Yeah, it probably "worked for me" because they spent a gazillion hours engaging in what the LLM fanbois call "prompt engineering", but you and I would call "engaging in endless iterative hacky work-arounds until you find a prompt that works".

Unless its something extremely simple, the chances of an LLM giving you a workable answer on the first attempt is microscopic.

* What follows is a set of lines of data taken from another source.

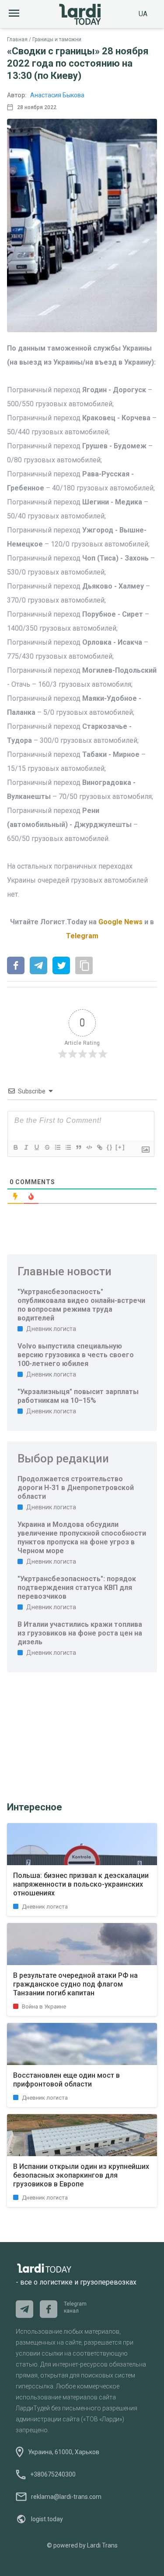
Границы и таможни (56, 39)
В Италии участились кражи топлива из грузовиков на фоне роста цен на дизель (79, 1633)
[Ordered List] (57, 1147)
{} (110, 1147)
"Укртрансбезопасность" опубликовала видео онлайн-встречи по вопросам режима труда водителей (81, 1305)
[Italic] (26, 1147)
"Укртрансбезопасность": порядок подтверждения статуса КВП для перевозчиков (76, 1587)
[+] (120, 1147)
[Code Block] (89, 1147)
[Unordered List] (68, 1147)
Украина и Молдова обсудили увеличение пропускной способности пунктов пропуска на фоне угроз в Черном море (81, 1537)
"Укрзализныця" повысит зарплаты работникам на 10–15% (78, 1396)
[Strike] (47, 1147)
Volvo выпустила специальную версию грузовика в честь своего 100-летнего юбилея (75, 1355)
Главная (17, 39)
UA (143, 14)
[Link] (99, 1147)
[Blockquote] (78, 1147)
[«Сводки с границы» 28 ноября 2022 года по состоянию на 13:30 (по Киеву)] (15, 966)
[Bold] (15, 1147)
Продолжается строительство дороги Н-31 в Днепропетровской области (75, 1488)
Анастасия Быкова (57, 95)
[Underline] (36, 1147)
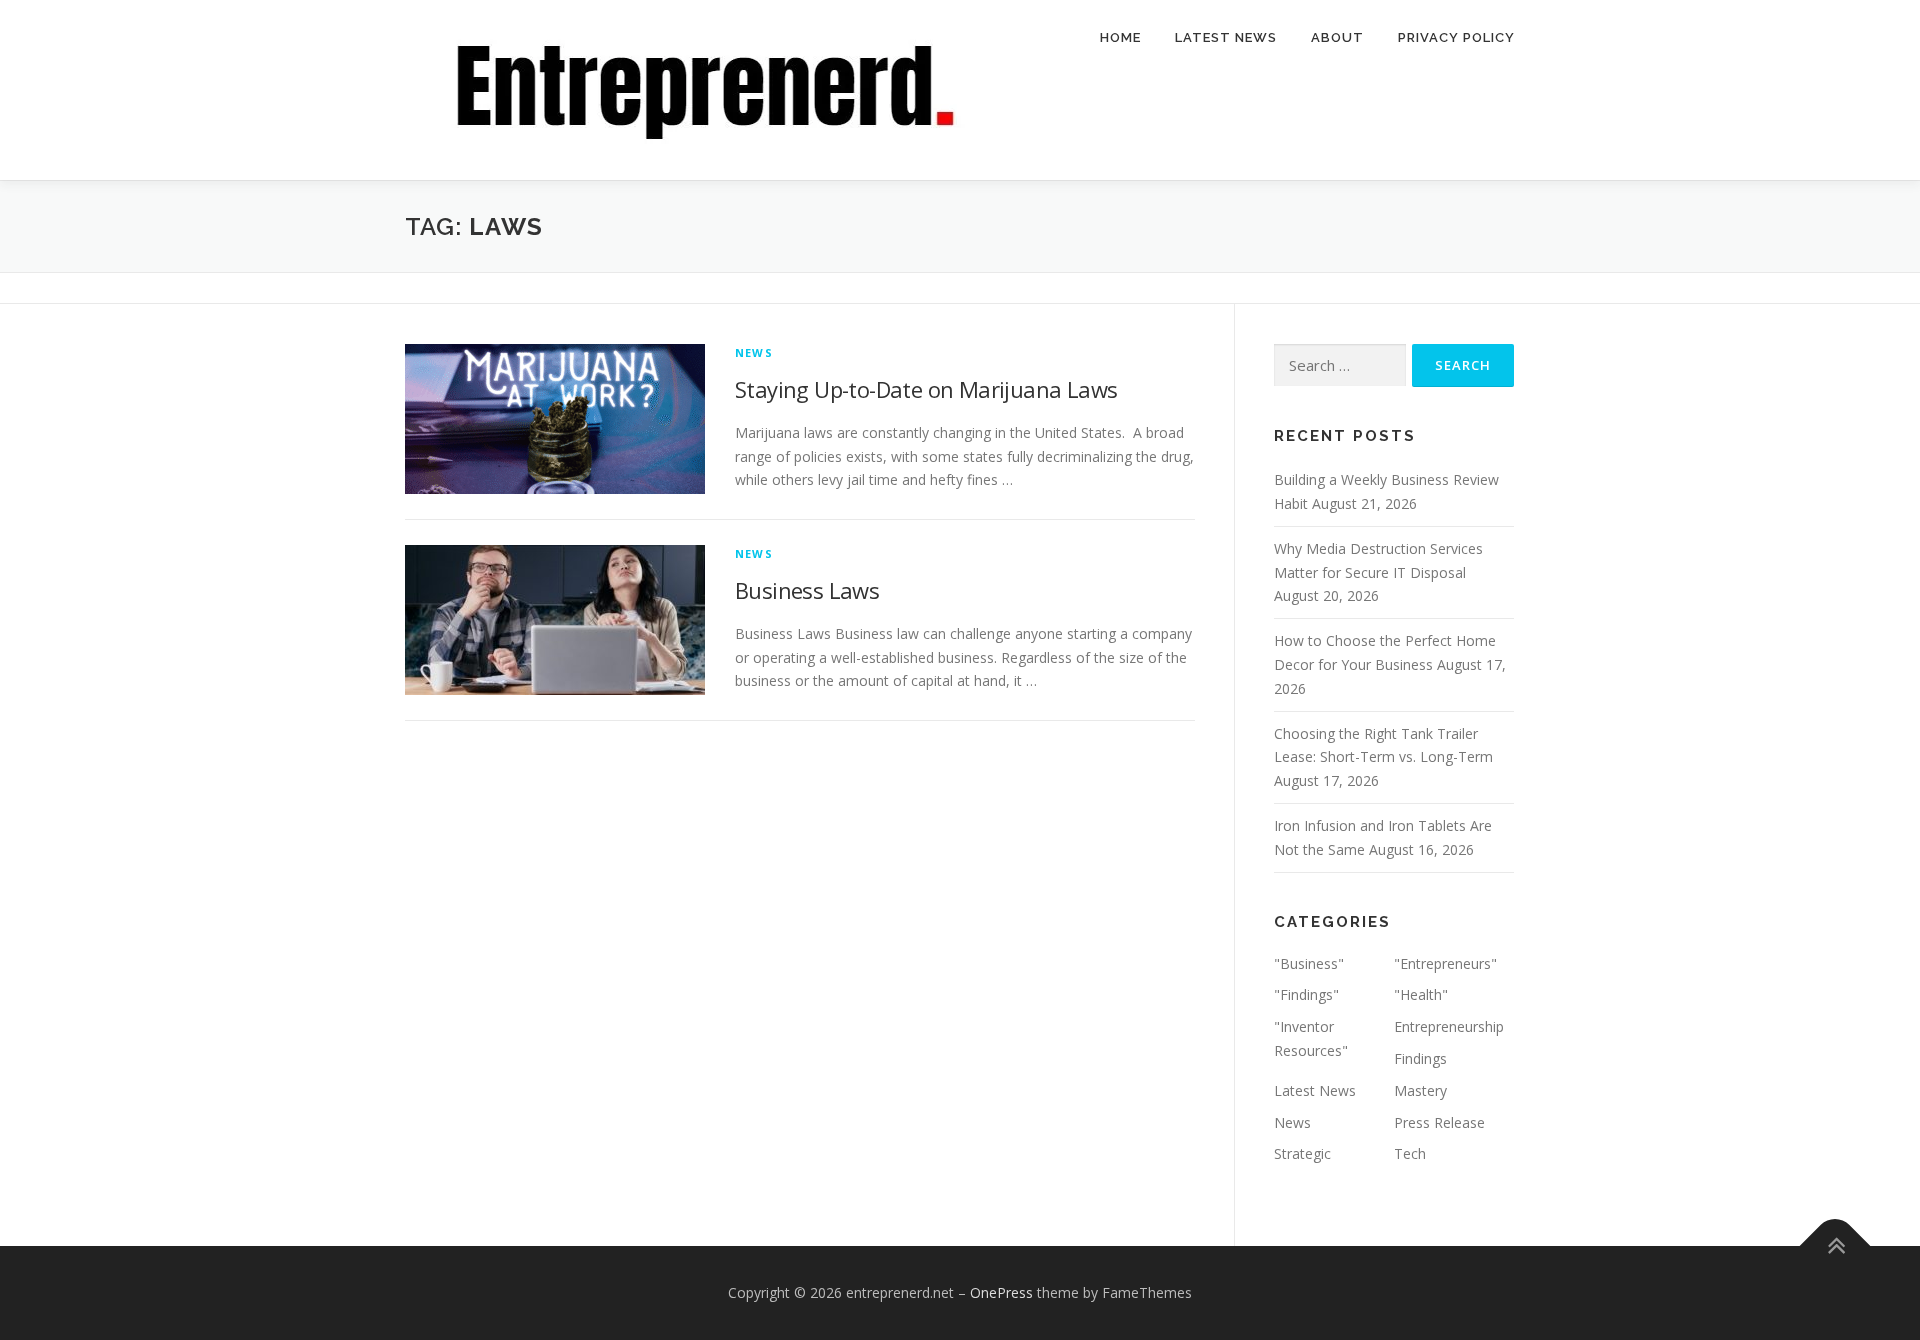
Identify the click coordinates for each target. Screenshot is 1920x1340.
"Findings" (1306, 994)
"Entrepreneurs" (1445, 963)
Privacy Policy (1456, 37)
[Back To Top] (1835, 1246)
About (1337, 37)
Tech (1410, 1153)
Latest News (1226, 37)
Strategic (1302, 1153)
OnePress (1001, 1292)
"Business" (1309, 963)
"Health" (1421, 994)
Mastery (1420, 1090)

Aeolun · 2025-05-30T04:28:59 1748579339

Most optimistic text generators do not consider repeating the stuff that was already rejected a desireable path forward. It might be the only path forward they’re aware of though.

the_af · 2025-05-30T15:36:20 1748619380

In some contexts I got ChatGPT to answer "I don't know" when I crafted a very specific prompt about not knowing being and acceptable and preferable answer to bullshitting. But it's hit and miss, and doesn't always work; it seems LLMs simply aren't trained to model admittance of ignorance, they almost always want to give a positive and confident answer.

seunosewa · 2025-05-29T22:43:25 1748558605

You can use prompts to fix some of these problematic tendencies.

mike_ivanov · 2025-05-29T22:57:21 1748559441

Yes you can, but it almost never works

johnb231 · 2025-05-30T04:35:04 1748579704

I think you are a couple of years out of date.

No longer an issue with the current SOTA reasoning models.

otabdeveloper4 · 2025-05-30T13:34:59 1748612099

Throwing more parameters at the problem does absolutely nothing to fix the hallucination and bullshit issue.

johnb231 · 2025-05-30T17:56:55 1748627815

Correct and it wasn’t fixed with more parameters. Reasoning models question their own output, and all of the current models can verify their sources online before replying. They are not perfect, but they are much better than they used to be, and it is practically not an issue most of the time. I have seen the reasoning models correct their own output while it is being generated. Gemini 2.5 Pro, GPT-o3, Grok 3.